1. Misery loves company
You may be tempted to pick a matched pair of ring bearer and flower girl by selecting siblings or close relatives. But remember that if weddings can bring out the worst in adults, kids are no different. Ask yourself how well these two get along in the real world. Do they play nicely and look out for each other? Or do they mostly squabble over the slightest thing? Does one bully the other? Being onstage is no assurance that children who tend to be at each other’s throats are going to call a truce. In fact, an audience and all that excitement may make it worse. So be sure to pick two children who genuinely seem to like each other.
2. Stage fright
No matter how much you want a child to be a part of your big day, it is not fair to them if you do not first think about their personality. Their enthusiasm on being asked to join the wedding party is no indication of how well they can approach the role. Remember, the child’s response will be largely based on the excitement of your voice, so you will get a happy “yes!” from them whether you ask, “do you want to be my flower girl?” or “want to help me fill out my taxes?” So, choose a child who is not very shy, who enjoys attention, and who has an overall even-keel temperament.

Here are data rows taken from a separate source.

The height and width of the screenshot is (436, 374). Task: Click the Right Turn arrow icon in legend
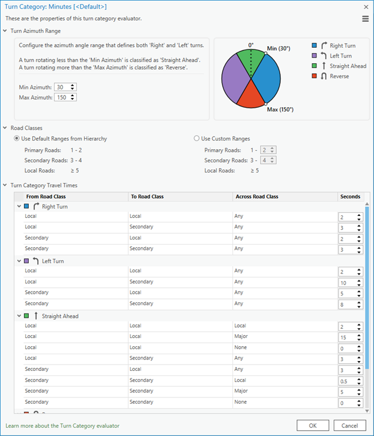[x=323, y=46]
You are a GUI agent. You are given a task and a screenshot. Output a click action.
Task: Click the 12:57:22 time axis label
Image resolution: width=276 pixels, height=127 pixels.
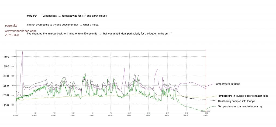[x=110, y=115]
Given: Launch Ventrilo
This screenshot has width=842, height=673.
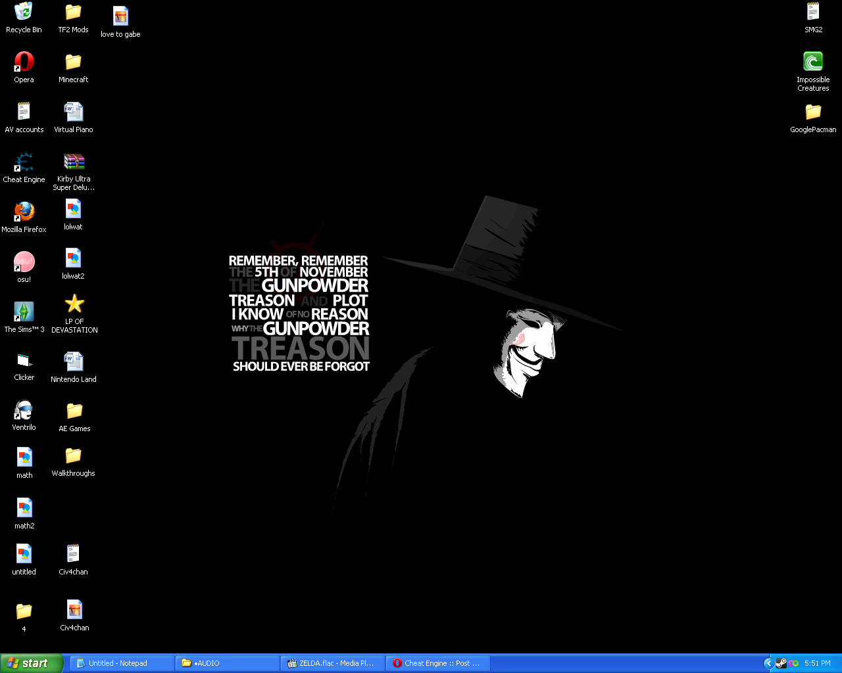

3. Practice, Practice, Practice
One way to avoid a ring bearer or flower girl from freezing or bolting is to prepare them. Do not wait up to the time of the wedding rehearsal to show them what is expected. Whatever you do, though, make the practice into something fun rather than like work. Give them lots of praise, and provide an audience to do the same, so they become adjusted to many eyes being on them. You will be doing a favor not just for yourself, but for a child who may not fully understand what will be required of them.
4. Hedge your bets
Remember in the end, they are just children. You should expect the unexpected. For instance, in the case of the ring bearer, consider his duty symbolic. Though tungsten wedding bands may survive even the roughest of treatment, the last thing you want is your wedding rings lost somewhere in the crowd or damaged. Use fake rings on the ring bearer’s pillow, and entrust your real wedding bands to your honor attendants. Also, consider having an adult walk the flower girl and ring bearer down the aisle. The presence of an adult may help the children feel secure and curb any potential misbehavior.
When in doubt, remember a ring bearer or flower girl are not requirements for your wedding. But by following the above steps, there is no reason you cannot successfully include the special children in your life on your important day.